HIMSS: Blumenthal emphasizes need for input on CMS proposals

David Blumenthal at HIMSS10
ATLANTA–At a roundtable discussion at HIMSS, David Blumenthal, MD, National Coordinator for Health IT, took a range of questions from about three dozen AMDIS members and physician IT leaders and emphasized the need for CMIOs and healthcare professionals to submit their comments to CMS as well as their congressional representatives.
 
Much of what CMS is trying to do with regard to meaningful use funds and definitions of eligible providers is tied to legislation, said Blumenthal. For example, although providers have some flexibility with time frames for implementing electronic medical records (EMRs), the regulations regarding reimbursements are rigid, so providers cannot receive funding up front to help get them off the starting line on implementation.

When asked whether CMS has contingency plans for a wide-scale failure of healthcare facilities to deploy EMRs, Blumenthal said CMS is planning for some degree of noncompliance, but also said he believes EMRs will come online even without stimulus funding. Physicians have seen what electronic records offer, and they want to adopt them, he said. "I think we are at the beginning of a sigmoid adoption of EHRs. Never underestimate the power of peer pressure and group dynamics in changing the perception of people. Right now, physicians and hospitals are successfully adopting EMRs and the numbers show that 90 percent of physicians are satisfied with the EHRs they are using."

Following are some of the questions and his answers.

Q: Should our comments now be about HIT Policy Committee’s Feb. 17 recommendations, or about the original recommendations? Or both?

A: If you wish to influence the final regulations, you should comment on the original regulation. The policy committee has been a wonderful source of advice. Its advice to me and the secretary has been very influential. It is an advisory committee not a regulatory committee.

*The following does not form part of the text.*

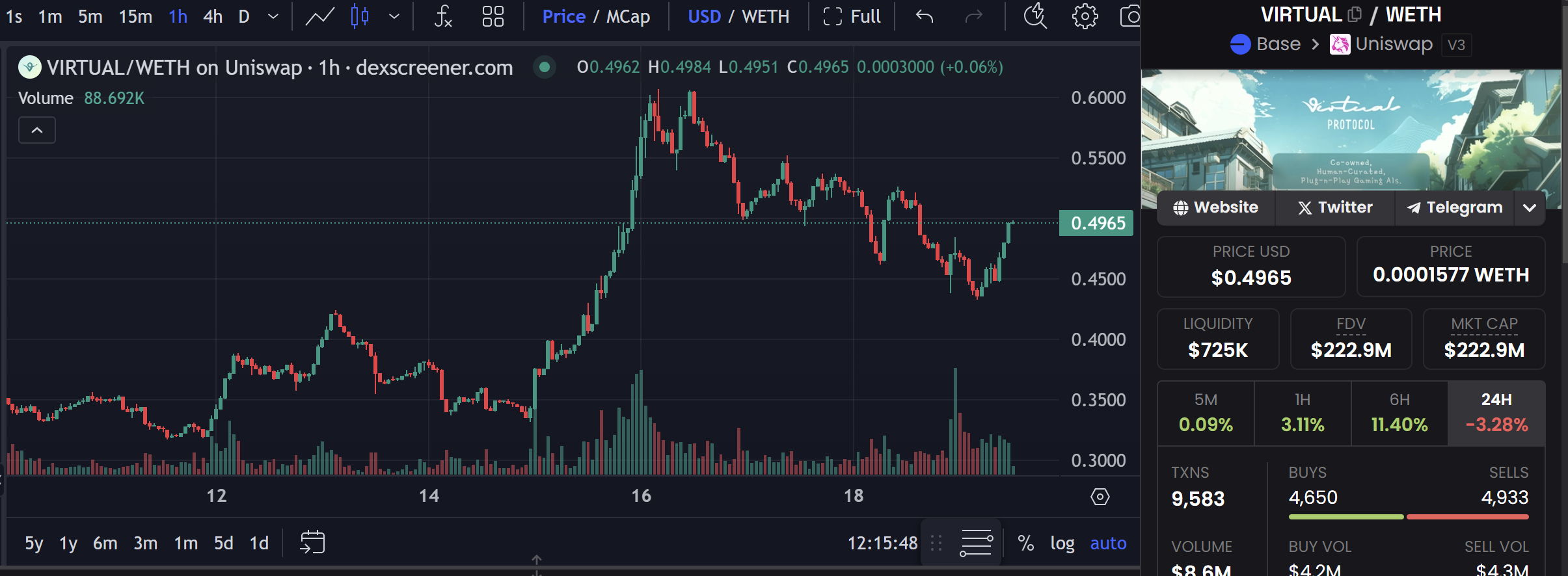Switch to the 6H stats tab

(1399, 413)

Q: Is there any way to get some funds out to providers for real-time support to get them off the starting line with EMR implementation?

A: The formula for payment is rigidly described, and we have no discretion for starting payments earlier. We have some flexibility in time frames for demonstrating compliance, but we don’t have discretion for getting funds out earlier.

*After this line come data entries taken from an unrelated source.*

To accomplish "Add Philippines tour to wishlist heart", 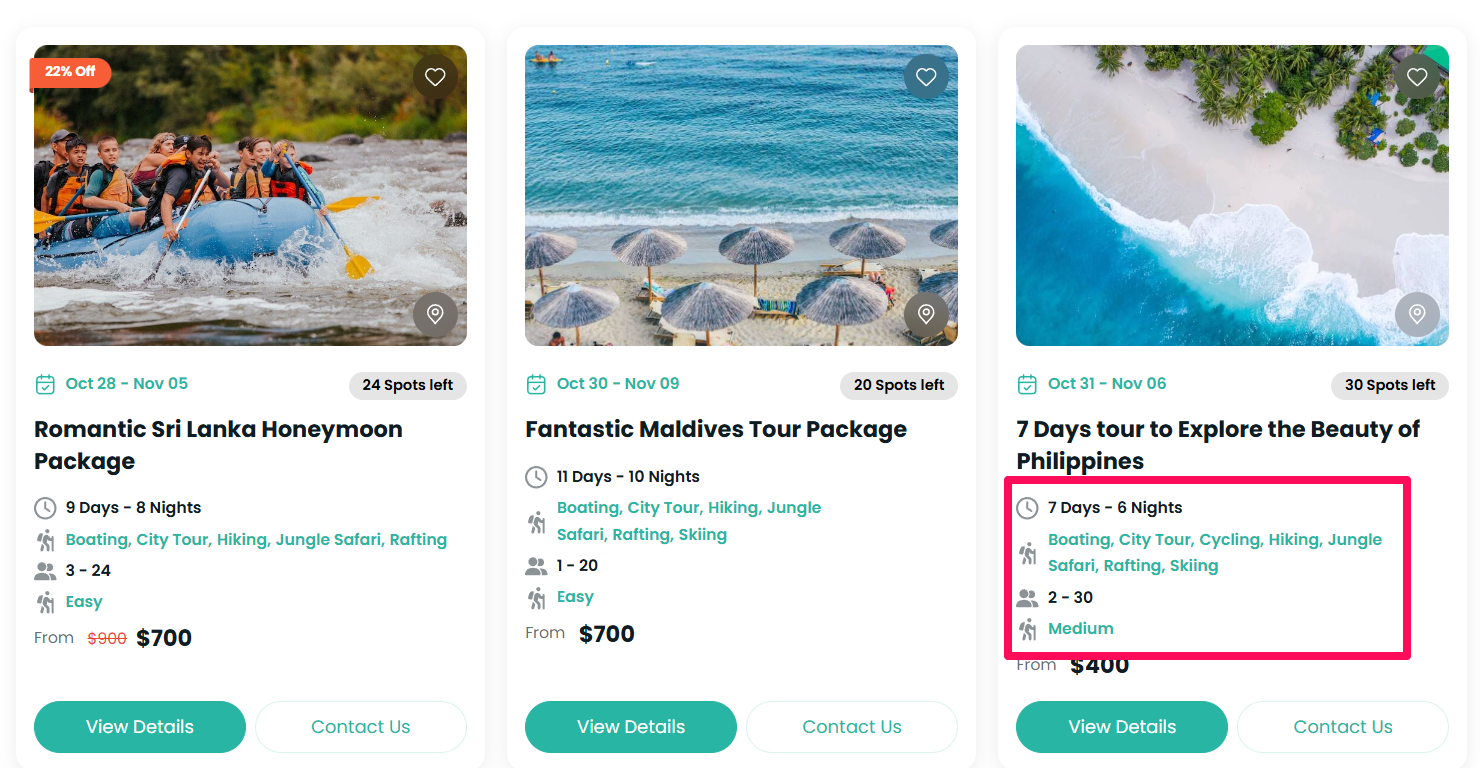I will pyautogui.click(x=1417, y=77).
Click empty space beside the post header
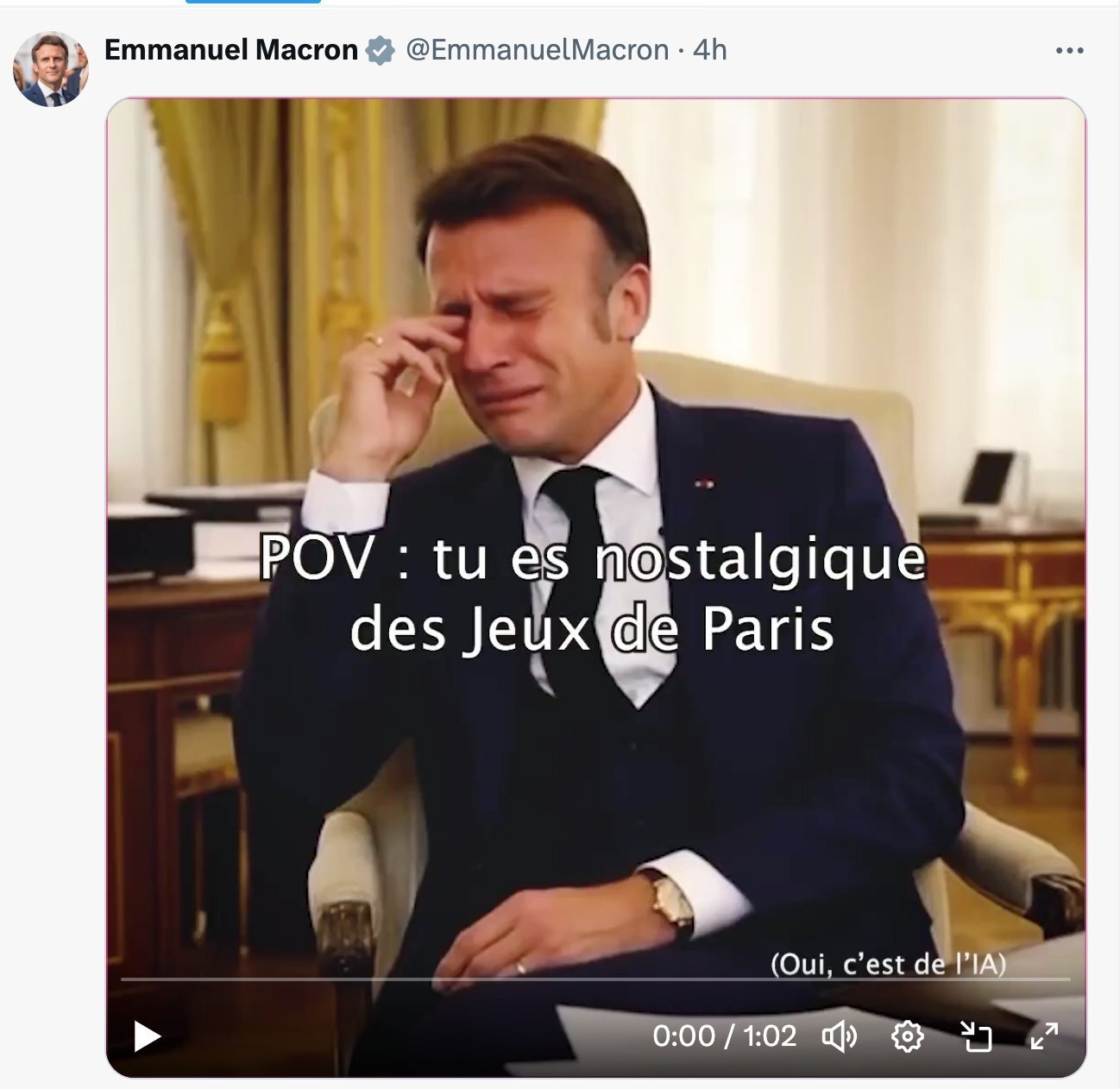 [x=889, y=50]

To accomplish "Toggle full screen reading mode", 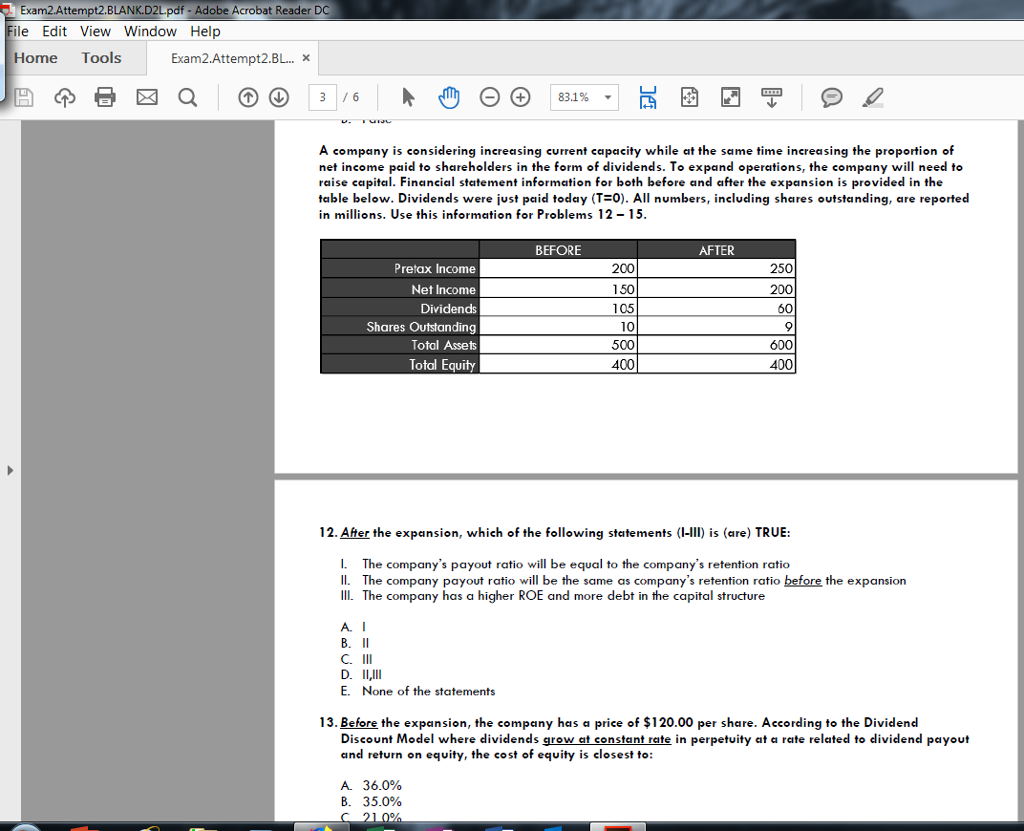I will [730, 97].
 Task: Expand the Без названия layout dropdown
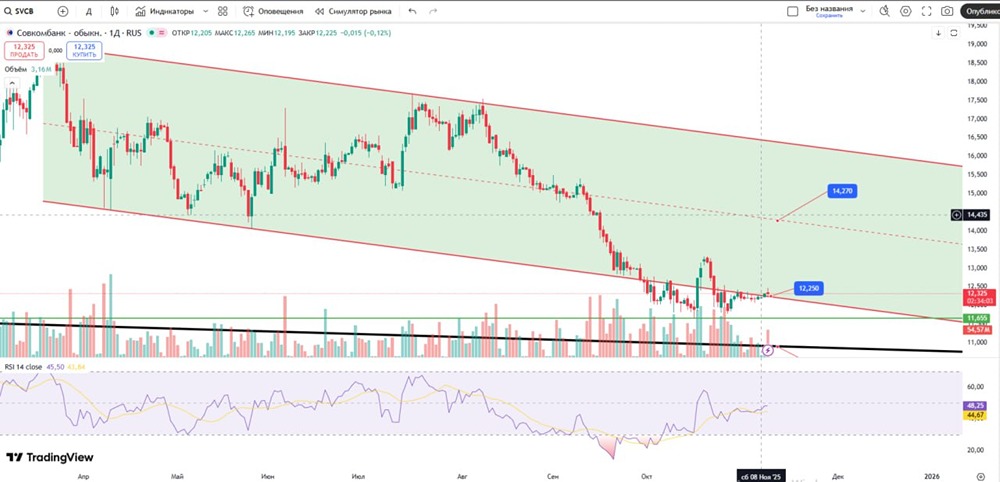(x=863, y=11)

Q: Can you speak about the criteria of certification of meaningful use? CCHIT is out there and and they’ve been certifying facilities, but not for meaningful use. Physicians really want to purchase a system that meets the criteria for meaningful use, but here we are in March, and we have only 10 months left now to begin having a program.

A: The rule on certification will be out very, very, very soon, like you could hold your breath, but we had to do that by regulation. [Note: The NPRM on certification was released two hours later.] To write a regulation for the federal government is not a fast process. We’ve gotten two regulations out in 10 months. In federal government terms, that’s warp speed. When this regulation comes out, it probably can be mobilized quickly. All of which does not change the fact that the time table is very fast.

Q: My group interpreted the standards as requiring a rate of 80% electronic medication reconciliation completion would be required. Is med rec only storage and documentation, or an integrated system?

A: If it’s not clear to you what the regulation says, you should comment on it. The intention is to give hospitals an incentive for CPOE.

Q: We have heard that innovation curves [for vendors] are being truncated because vendors are working on MU to have a compliant [EHR] system. Do you see this?

A: There may be some things vendors won't do because they are backfilling. But once they get back on development, the market will dictate what comes next [and thus what they want to buy].